I miss Elizabeth Vargas.

This week marks the first in which ABC Nightly News opens with its new anchor, Charles Gibson. I have nothing against Charlie. He is a competent, solid and engaging choice to lead ABC's news flagship.

But I miss Vargas. She was an inspired choice. And ABC cut her loose far too early. I can't help but be worried about the gender signals ABC might (or might not) be sending.

Frankly I've been pissed off about it for several weeks.

I am a man who's enough of a feminist to have loved seeing Vargas on his TV screen every night. (I'm an ABC news guy—I worshiped at the journalistic altar of Peter Jennings.) I thought it was high time that a network nightly news show was helmed by a woman. I was one of the people who groaned that she had to share the honor with Bob Woodruff when the two began their ill-fated, younger, hipper stint as co-anchors just a few months ago. As with Charlie, nothing against Bob whatsoever. I just thought Vargas was top-notch and could easily handle the job herself. She had poise and class and a comprehensive grasp of her duties. And yes, she was, it's true, very beautiful.
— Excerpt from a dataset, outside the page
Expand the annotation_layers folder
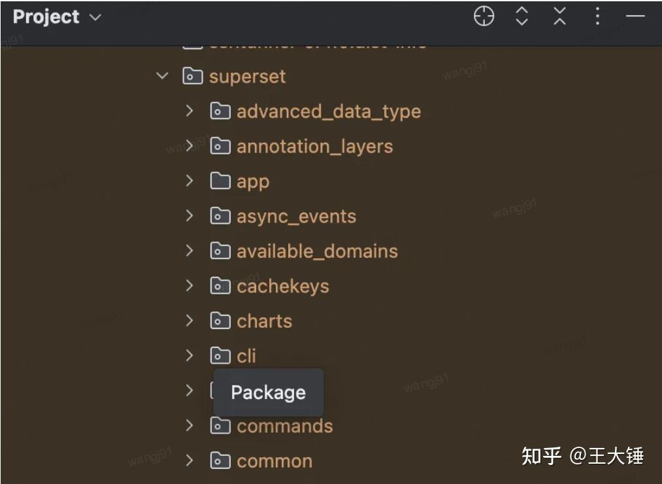This screenshot has width=662, height=484. 190,146
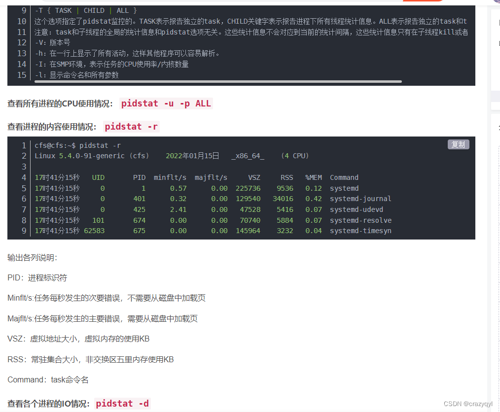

And then Woodruff was almost killed in Iraq and is still away, recovering. Vargas announced she was pregnant. And Katie Couric revealed she was leaving NBC's Today Show to take up the news desk at CBS, easily the lowest-rated of the three networks. (Oddly enough, I am not nearly as excited about Couric taking over the CBS desk—I will reserve judgment, but I don't sense the gravitas necessary to pull it off). And just like that, ABC found itself dead last in the ratings and floundering.

Did they give Vargas a chance? Is she really leaving because of her pregnancy or is ABC using that as a convenient smoke screen to push her out? Certainly Vargas has every right to decide what is best for her and her unborn child. If that means leaving a vaulted position voluntarily to care for her health and that of her baby, who are we to judge this working mother? I just hope that's all it is. Originally, when she announced her pregnancy, Vargas had no plans of vacating the anchor desk but for the weeks immediately surrounding the birth. And now she is gone. Permanently.

I don't want to turn Elizabeth Vargas' pregnancy into a referendum on pregnant women in the workplace, but it raises such questions nonetheless. She's not just carrying the weight of a child, she's carrying the weight of a nation of onlookers all wondering if ABC corporate has set gender equality back a few decades.